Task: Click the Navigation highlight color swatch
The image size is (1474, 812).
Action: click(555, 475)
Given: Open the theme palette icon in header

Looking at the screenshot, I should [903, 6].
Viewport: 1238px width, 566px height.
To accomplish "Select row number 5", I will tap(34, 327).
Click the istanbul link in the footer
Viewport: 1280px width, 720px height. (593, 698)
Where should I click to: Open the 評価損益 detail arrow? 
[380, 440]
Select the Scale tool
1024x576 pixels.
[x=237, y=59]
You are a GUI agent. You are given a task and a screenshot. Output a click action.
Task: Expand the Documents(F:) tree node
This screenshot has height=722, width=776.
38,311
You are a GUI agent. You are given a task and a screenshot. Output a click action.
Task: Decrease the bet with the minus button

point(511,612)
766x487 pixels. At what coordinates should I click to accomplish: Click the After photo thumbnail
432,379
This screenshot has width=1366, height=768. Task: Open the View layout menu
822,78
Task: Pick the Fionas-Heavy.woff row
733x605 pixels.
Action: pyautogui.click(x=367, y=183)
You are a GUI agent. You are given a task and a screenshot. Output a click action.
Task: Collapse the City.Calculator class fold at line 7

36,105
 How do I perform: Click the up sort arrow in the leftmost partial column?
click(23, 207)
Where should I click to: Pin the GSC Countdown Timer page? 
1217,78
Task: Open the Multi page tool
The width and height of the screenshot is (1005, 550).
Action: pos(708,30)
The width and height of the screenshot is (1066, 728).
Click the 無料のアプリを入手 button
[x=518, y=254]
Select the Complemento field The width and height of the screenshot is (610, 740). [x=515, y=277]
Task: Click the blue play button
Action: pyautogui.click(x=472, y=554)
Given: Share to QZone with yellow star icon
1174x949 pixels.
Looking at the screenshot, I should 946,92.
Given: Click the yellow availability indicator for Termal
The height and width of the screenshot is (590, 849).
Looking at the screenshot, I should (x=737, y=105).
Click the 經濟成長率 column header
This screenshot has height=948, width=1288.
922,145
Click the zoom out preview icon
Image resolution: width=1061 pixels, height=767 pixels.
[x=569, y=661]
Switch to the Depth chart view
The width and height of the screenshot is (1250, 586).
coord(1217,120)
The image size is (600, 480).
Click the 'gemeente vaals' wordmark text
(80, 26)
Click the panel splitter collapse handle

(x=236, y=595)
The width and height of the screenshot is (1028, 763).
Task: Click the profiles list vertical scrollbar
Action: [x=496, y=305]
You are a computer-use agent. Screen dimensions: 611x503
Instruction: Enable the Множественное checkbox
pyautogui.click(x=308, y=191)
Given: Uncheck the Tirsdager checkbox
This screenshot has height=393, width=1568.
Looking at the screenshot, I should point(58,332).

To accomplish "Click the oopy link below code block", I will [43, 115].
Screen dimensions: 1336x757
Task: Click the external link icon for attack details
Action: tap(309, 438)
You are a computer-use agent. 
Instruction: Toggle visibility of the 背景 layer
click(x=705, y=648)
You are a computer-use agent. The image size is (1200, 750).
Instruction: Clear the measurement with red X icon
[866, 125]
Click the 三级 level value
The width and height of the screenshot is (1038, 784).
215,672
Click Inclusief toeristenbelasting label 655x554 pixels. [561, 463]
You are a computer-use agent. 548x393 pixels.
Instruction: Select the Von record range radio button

_PROBLEM REQUIREMENTS_: Each record, from first to last, should be returned verbatim.

_EXPECTED OUTPUT_:
Task: Click the Navigation highlight color swatch
The image size is (1474, 812).
Action: click(555, 475)
Given: Open the theme palette icon in header

Looking at the screenshot, I should [903, 6].
Viewport: 1238px width, 566px height.
To accomplish "Select row number 5", I will tap(34, 327).
Click the istanbul link in the footer
Viewport: 1280px width, 720px height. (593, 698)
Where should I click to: Open the 評価損益 detail arrow? 
[380, 440]
Select the Scale tool
1024x576 pixels.
[x=237, y=59]
You are a GUI agent. You are given a task and a screenshot. Output a click action.
Task: Expand the Documents(F:) tree node
This screenshot has height=722, width=776.
38,311
You are a GUI agent. You are given a task and a screenshot. Output a click action.
Task: Decrease the bet with the minus button

point(511,612)
766x487 pixels. At what coordinates should I click to accomplish: Click the After photo thumbnail
432,379
This screenshot has width=1366, height=768. Task: Open the View layout menu
822,78
Task: Pick the Fionas-Heavy.woff row
733x605 pixels.
Action: pyautogui.click(x=367, y=183)
You are a GUI agent. You are given a task and a screenshot. Output a click action.
Task: Collapse the City.Calculator class fold at line 7

36,105
 How do I perform: Click the up sort arrow in the leftmost partial column?
click(23, 207)
Where should I click to: Pin the GSC Countdown Timer page? 
1217,78
Task: Open the Multi page tool
The width and height of the screenshot is (1005, 550).
Action: pos(708,30)
The width and height of the screenshot is (1066, 728).
Click the 無料のアプリを入手 button
[x=518, y=254]
Select the Complemento field The width and height of the screenshot is (610, 740). [x=515, y=277]
Task: Click the blue play button
Action: pyautogui.click(x=472, y=554)
Given: Share to QZone with yellow star icon
1174x949 pixels.
Looking at the screenshot, I should 946,92.
Given: Click the yellow availability indicator for Termal
The height and width of the screenshot is (590, 849).
Looking at the screenshot, I should (x=737, y=105).
Click the 經濟成長率 column header
This screenshot has height=948, width=1288.
922,145
Click the zoom out preview icon
Image resolution: width=1061 pixels, height=767 pixels.
[x=569, y=661]
Switch to the Depth chart view
The width and height of the screenshot is (1250, 586).
coord(1217,120)
The image size is (600, 480).
Click the 'gemeente vaals' wordmark text
(80, 26)
Click the panel splitter collapse handle

(x=236, y=595)
The width and height of the screenshot is (1028, 763).
Task: Click the profiles list vertical scrollbar
Action: [x=496, y=305]
You are a computer-use agent. Screen dimensions: 611x503
Instruction: Enable the Множественное checkbox
pyautogui.click(x=308, y=191)
Given: Uncheck the Tirsdager checkbox
This screenshot has height=393, width=1568.
Looking at the screenshot, I should point(58,332).

To accomplish "Click the oopy link below code block", I will [43, 115].
Screen dimensions: 1336x757
Task: Click the external link icon for attack details
Action: tap(309, 438)
You are a computer-use agent. 
Instruction: Toggle visibility of the 背景 layer
click(x=705, y=648)
You are a computer-use agent. The image size is (1200, 750).
Instruction: Clear the measurement with red X icon
[866, 125]
Click the 三级 level value
The width and height of the screenshot is (1038, 784).
215,672
Click Inclusief toeristenbelasting label 655x554 pixels. [561, 463]
You are a computer-use agent. 548x393 pixels.
Instruction: Select the Von record range radio button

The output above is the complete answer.